Translation: Don’t tell us you believe the government’s rosy employment data.

2009 Prospects

Statements: The outlook is for a further deceleration in economic growth in 2009 as global demand weakens for both exports and workers from the Philippines, damping consumption and investment.

Consumer spending, though benefiting from the downtrend in inflation, is projected to grow by just 3.0%. That is because remittance inflows will likely flatten in US dollar terms as labor markets weaken worldwide. The number of workers going abroad last year rose until November on a year-on-year basis, but then fell by 5.8% in December Furthermore, the domestic labor market is waning as export industries, among others, trim headcounts, alongside the prospect of an influx of unemployed overseas workers. The National Economic and Development Authority, the official development planning body, estimates that about 800,000 workers at home and abroad are vulnerable to losing their jobs.

Translation: Brace yourselves folks, it can only get worse. The OFWs are coming home.

Statement: [H]igher public spending will support economic growth. The Government in January this year announced plans for a P330 billion ($6.9 billion) economic stimulus package. About 50%, or P160 billion will come from budget appropriations in 2009 to expand welfare programs, such as cash transfers to poor families as well as labor-intensive infrastructure projects that can be quickly implemented, including road maintenance, reforestation, and classroom building. Another 30%, or P100 billion, is for large infrastructure projects to be funded by government corporations and the social security system.

Translation: Okay, just between us, the first sentence should start with “We hope” and the entire paragraph is meant as a checklist for you to keep tabs on what government should be doing.

Statement: Amounts raised from the scheduled sale of more state-owned assets will depend partly on the state of financial markets.

Translation: What government owns 3 nationwide tv stations? And it’s too late to unload them now when they’re not likely to command a good price.

Statement: The national government debt has fallen significantly in recent years, from the equivalent of 77.7% of GDP in 2003 to 56.3% in 2008. However, the debt is still high and interest payments absorb a quarter of total expenditure. Moreover, contingent liabilities — mainly guarantees issued by the National Government – add a further $11.2 billion to the debt (Figure 3.28.11).

Translation: The Arroyo government’s obsession with repaying debt is surpassed only by its obsession with assuming more debt.

Statements: Domestic risks to the economic outlook include delayed implementation of the stimulus package due to capacity constraints.

[I]f the global economy does not pick up as assumed, the Government will be hard pressed to fund additional fiscal stimulus measures, given its budget constraints.

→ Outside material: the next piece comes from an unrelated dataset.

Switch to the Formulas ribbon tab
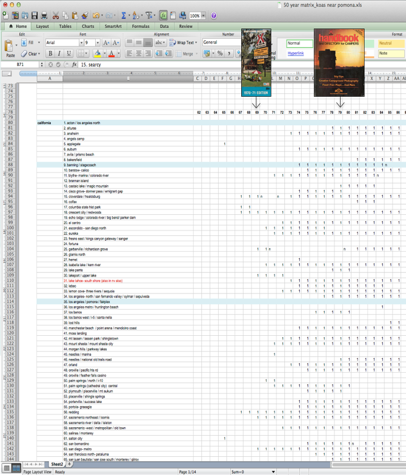click(141, 27)
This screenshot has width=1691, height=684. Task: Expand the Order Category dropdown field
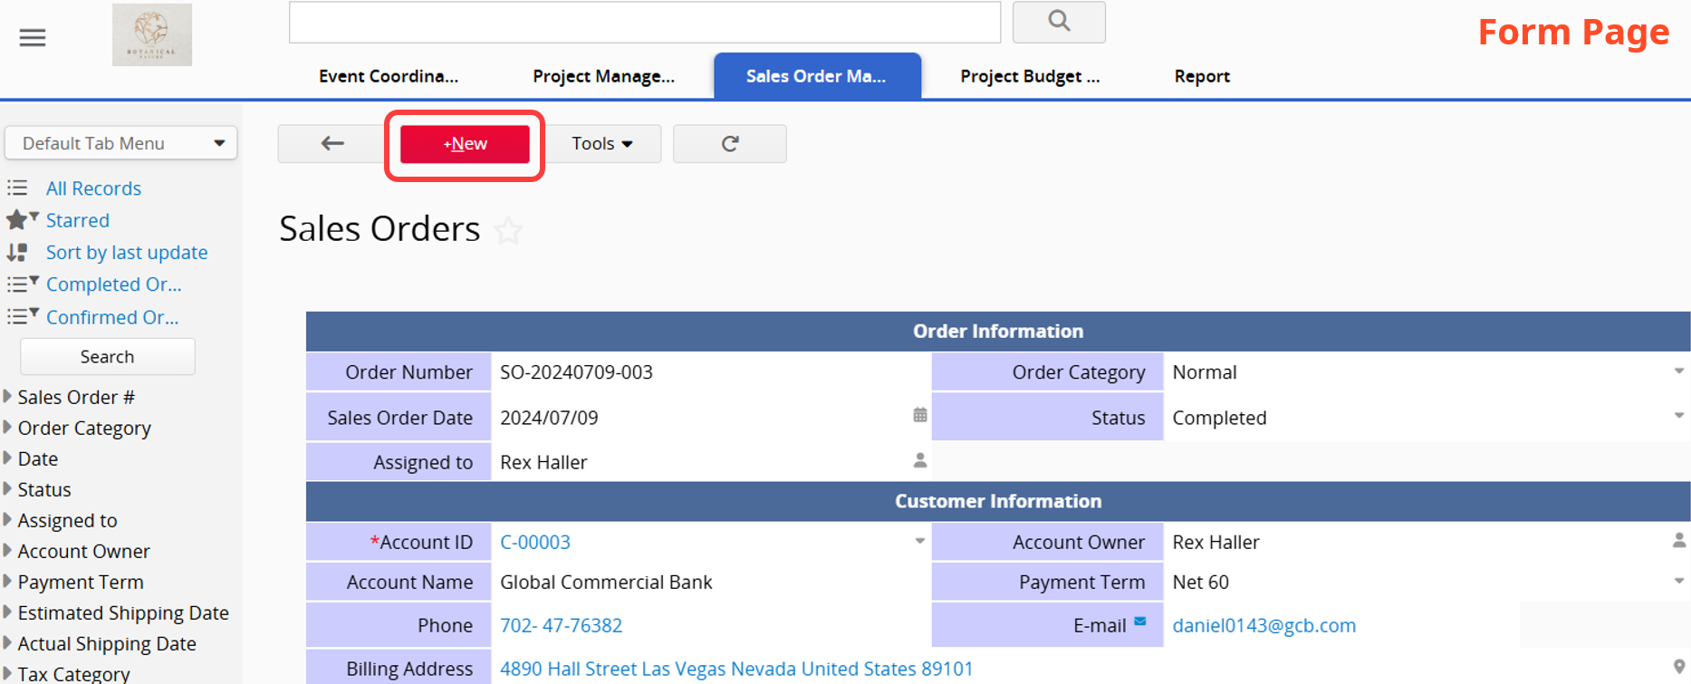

Translation: Tell your government officials to stop dipping their hands in the national coffers. There’s really not much left.

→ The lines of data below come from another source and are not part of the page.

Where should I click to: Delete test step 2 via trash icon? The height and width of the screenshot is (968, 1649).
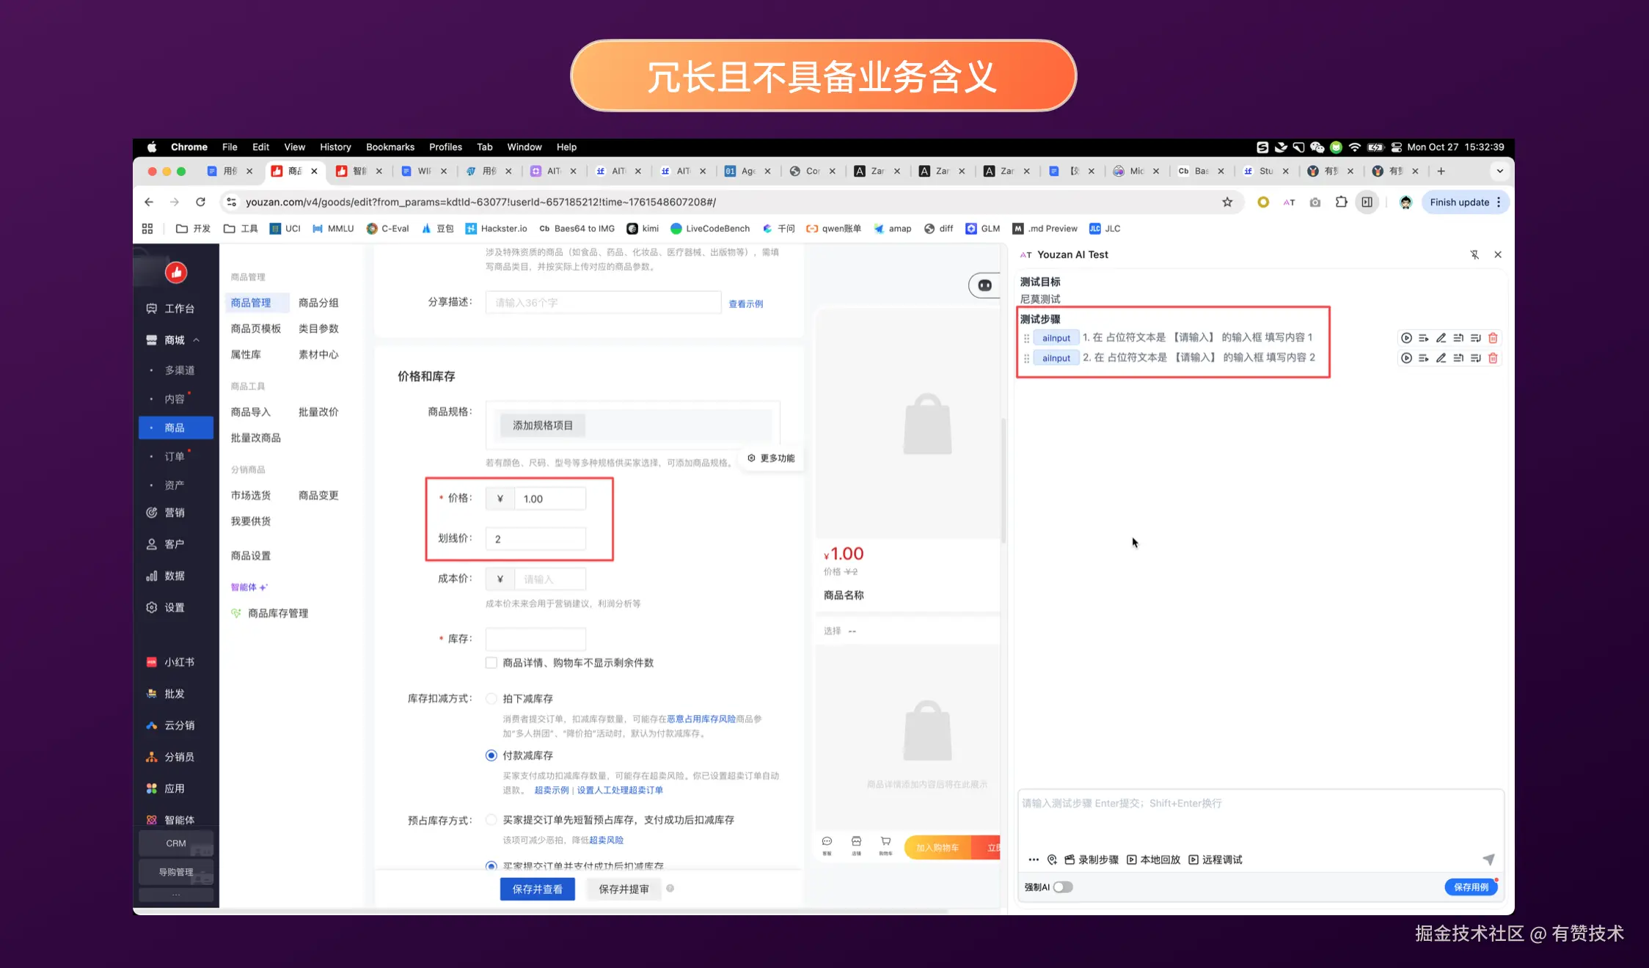click(1492, 359)
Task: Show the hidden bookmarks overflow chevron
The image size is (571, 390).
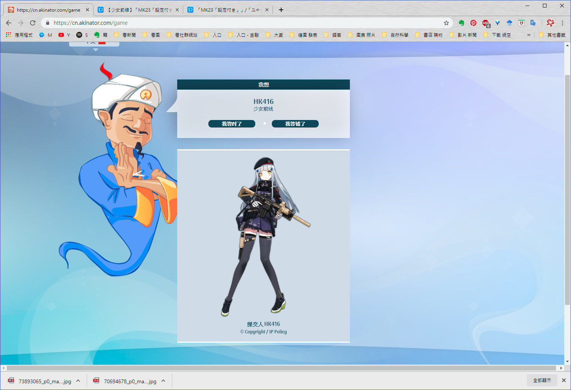Action: 529,35
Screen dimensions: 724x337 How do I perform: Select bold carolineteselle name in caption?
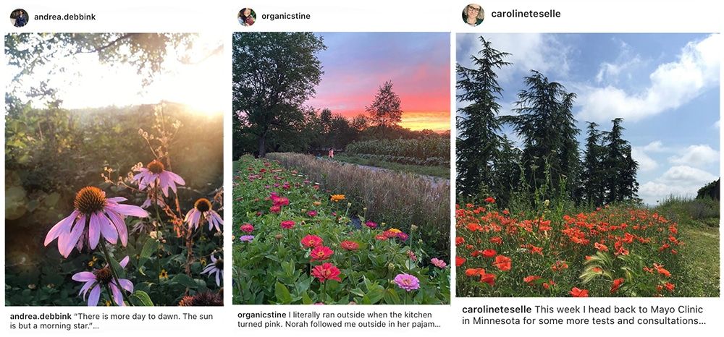coord(497,310)
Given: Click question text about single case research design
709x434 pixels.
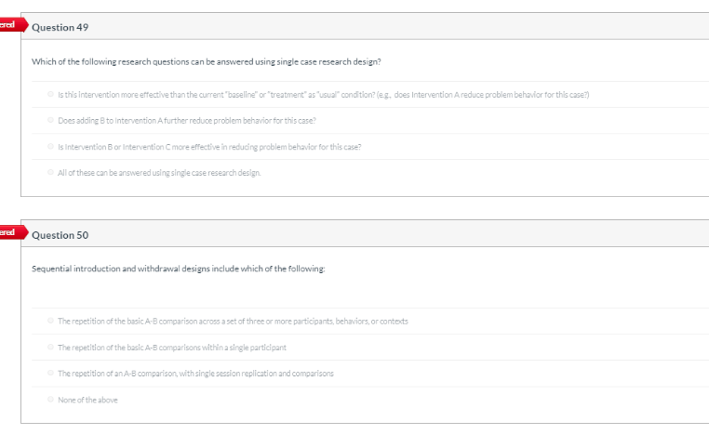Looking at the screenshot, I should 207,62.
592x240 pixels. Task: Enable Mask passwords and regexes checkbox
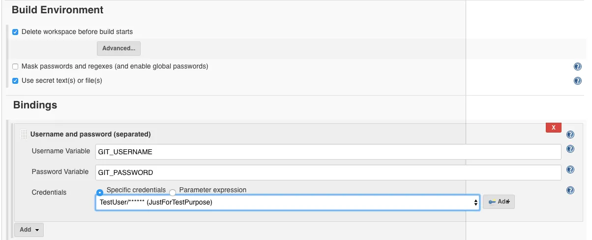click(15, 67)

Statement: Social programs to protect the poor sometimes lack funds and often require better targeting.

Translation: Mike Arroyo and his cronies should not end up with the funds.

Statement: Still-high debt and the large share of interest payments in the budget expose the economy to swings in financial markets. They also underscore the importance for the Government of containing the debt risk premium through making steady progress on reforms. Further increases in revenue as a share of GDP and reductions in debt would not only reduce vulnerabilities but also build the fiscal resources needed for infrastructure and social programs.

Translation: Governments normally use revenues to fund their infrastructure projects and social programs. Your government is more known for continuously using revenues to pay for debt while incurring more debt. In case you haven’t noticed.

Statement: The 2008–2009 Global Competitiveness Report of the World Economic Forum ranks the Philippines 71 out of 134 countries and identifies inefficient government bureaucracy, inadequate infrastructure, policy instability, and corruption as important constraints.

Translation: In case you don’t believe our report, we took it upon ourselves to give you a 2nd opinion.